In addition, the electrolyte salt prepared through the above preparation method is, for example, dissolved in the carbonate-based solvent, that is, the insoluble content of the lithium-boron complex salt solution is 0.5 wt% or less, preferably 0.1 wt% or less, more preferably It may be less than 0.05% by weight, and through this, there is an excellent effect that the battery performance improvement effect is further improved as a battery electrolyte additive.

The present invention provides an electrolyte solution for a battery comprising an electrolyte salt prepared by the method for preparing an electrolyte salt.

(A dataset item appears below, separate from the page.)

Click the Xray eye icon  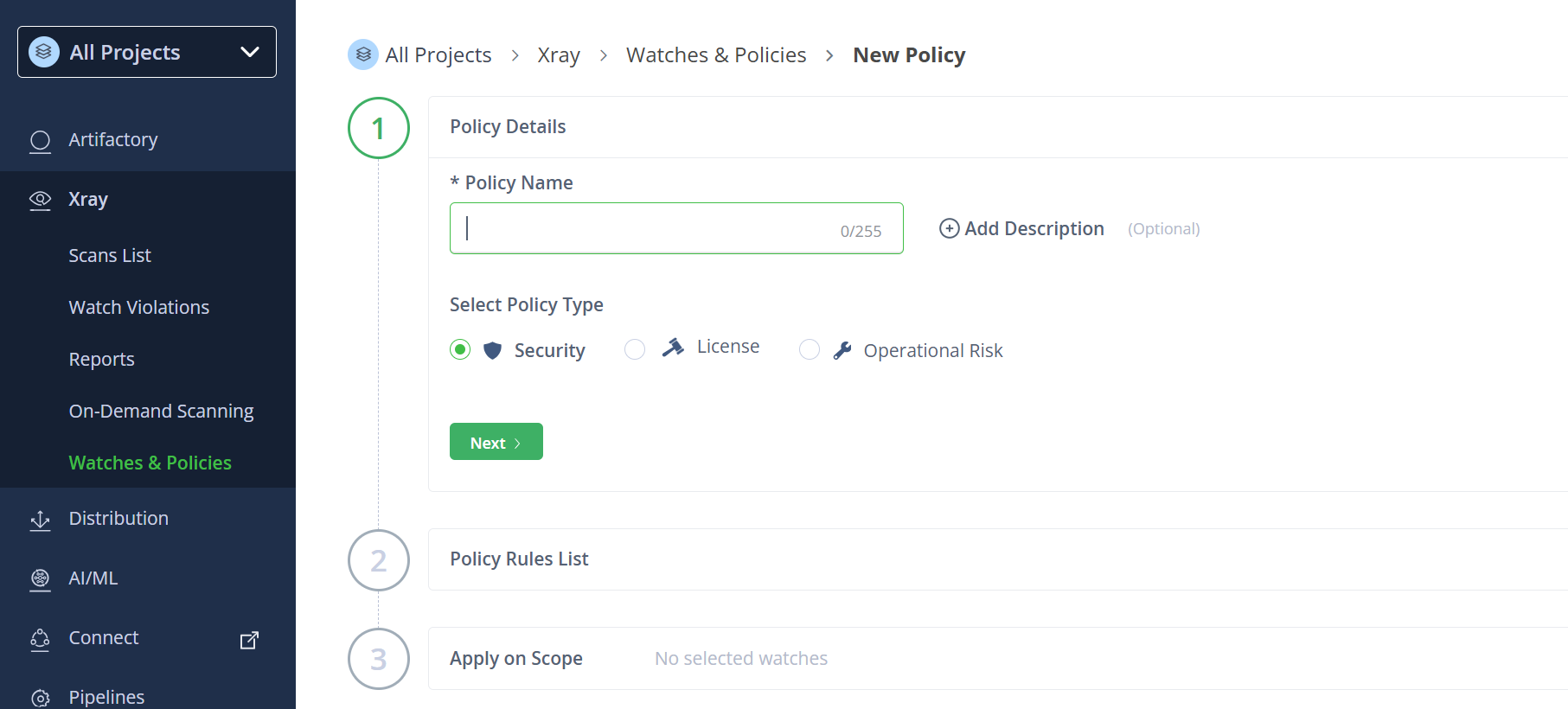tap(41, 200)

The electrolyte is an electrolyte of a non-aqueous lithium secondary battery, and includes the electrolyte salt as an electrolyte additive, an organic solvent, and a lithium salt.

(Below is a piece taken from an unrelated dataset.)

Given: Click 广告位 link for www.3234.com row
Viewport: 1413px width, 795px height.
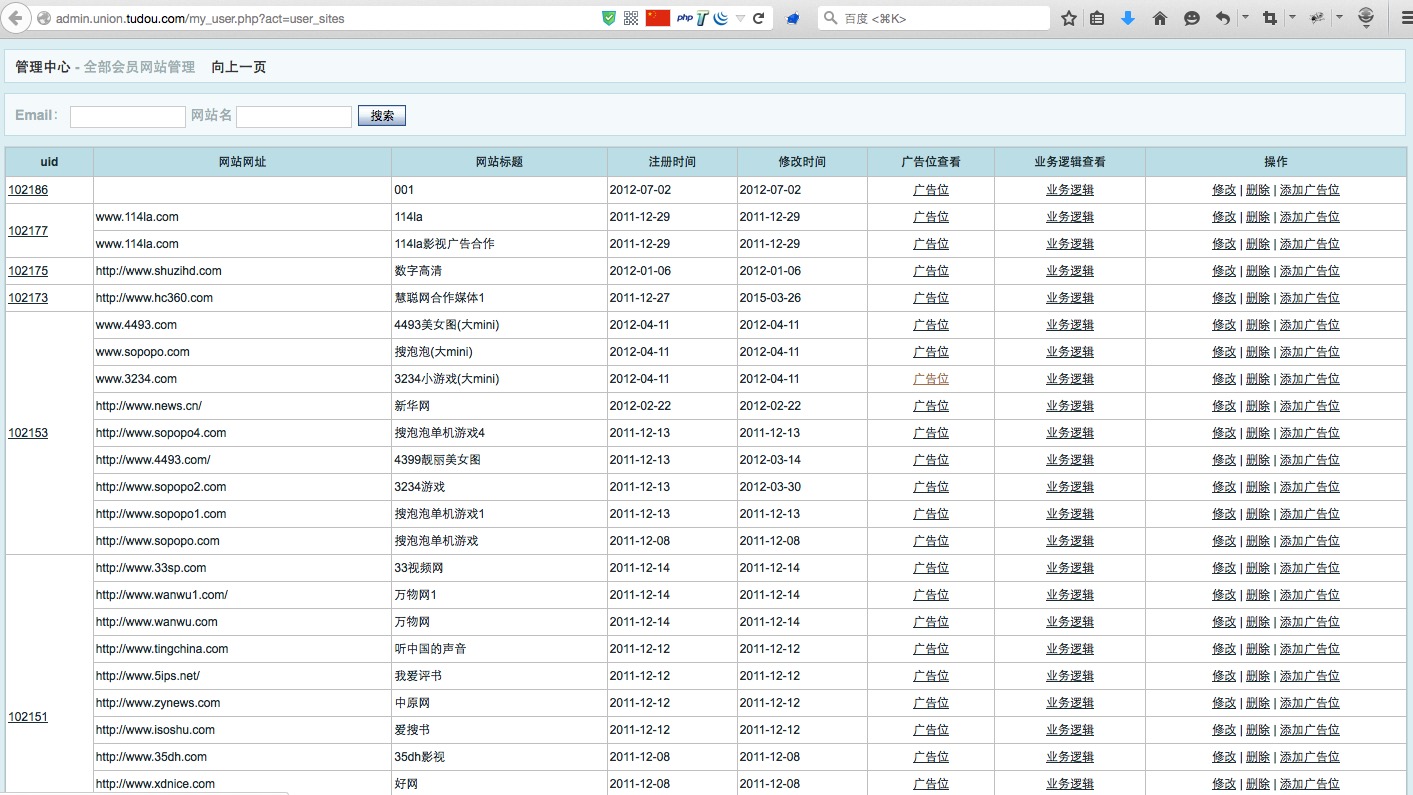Looking at the screenshot, I should click(x=931, y=379).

The organic solvent may be, for example, a carbonate-based organic solvent, specifically ethylene carbonate (EC), diethyl carbonate (DEC), ethylmethyl carbonate (EMC), dimethyl carbonate (DMC), propylene carbonate (PC), di It may be an organic solvent containing at least one selected from the group consisting of propyl carbonate (DPC), butylene carbonate, methylpropyl carbonate, and ethylpropyl carbonate.

The organic solvent may be, for example, one type or a mixed solvent of two or more types, and preferably, an organic solvent having high ionic conductivity and a viscosity of the solvent having high ionic conductivity so as to increase the charge/discharge performance of the battery to be applied to the battery. A low-viscosity organic solvent that can be adjusted to have an appropriate viscosity may be mixed and used as a mixed solvent.

EC and PC may be used as an example of the organic solvent having a high dielectric constant, and EMC, DMC, and DEC may be used as the low viscosity organic solvent, and the high dielectric constant and low viscosity organic solvent is 2: It is preferable to use the mixture in a volume of 8 to 8:2. More specifically, it may be a ternary mixed solvent of EC or PC, EMC and DEC, and a ratio of EC or PC, EMC and DEC may be 3: 3 to 5: 2 to 4.

When the organic solvent contains water, lithium ions in the electrolyte may be hydrolyzed, so the water content in the organic solvent is preferably controlled to be 150 ppm or less, preferably 100 ppm or less.

The lithium salt may be used without particular limitation as long as it is a compound capable of providing lithium ions used in a lithium secondary battery, and specifically, LiPF ₆ , LiBF ₄ , LiCl, LiBr, LiI, LiClO ₄ , LiB ₁₀ Cl ₁₀ , LiCF ₃ SO ₃ , LiCF ₃ CO ₂ , LiAsF ₆ , LiSbF ₆ , LiAlCl ₄ , CH ₃ SO ₃ Li, CF ₃ SO ₃ Li, and (CF ₃ SO ₂ ) ₂ NLi may include at least one selected from the group consisting of there is. Preferably, it may be LiPF ₆ .

When the lithium salt is dissolved in the electrolyte, the lithium salt functions as a source of lithium ions in the lithium secondary battery, and may promote movement of lithium ions between the positive electrode and the negative electrode. Accordingly, the lithium salt is preferably included in a concentration of about 0.6 mol% to 2 mol% of the electrolyte. If the concentration of the lithium salt is less than 0.6 mol%, the conductivity of the electrolyte may be lowered, and thus electrolyte performance may be deteriorated. Considering the conductivity of the electrolyte and the mobility of lithium ions, the lithium salt may be included in the electrolyte in an amount of preferably 0.7 mol% to 1.6 mol%, more preferably 0.8 mol% to 1.5 mol%.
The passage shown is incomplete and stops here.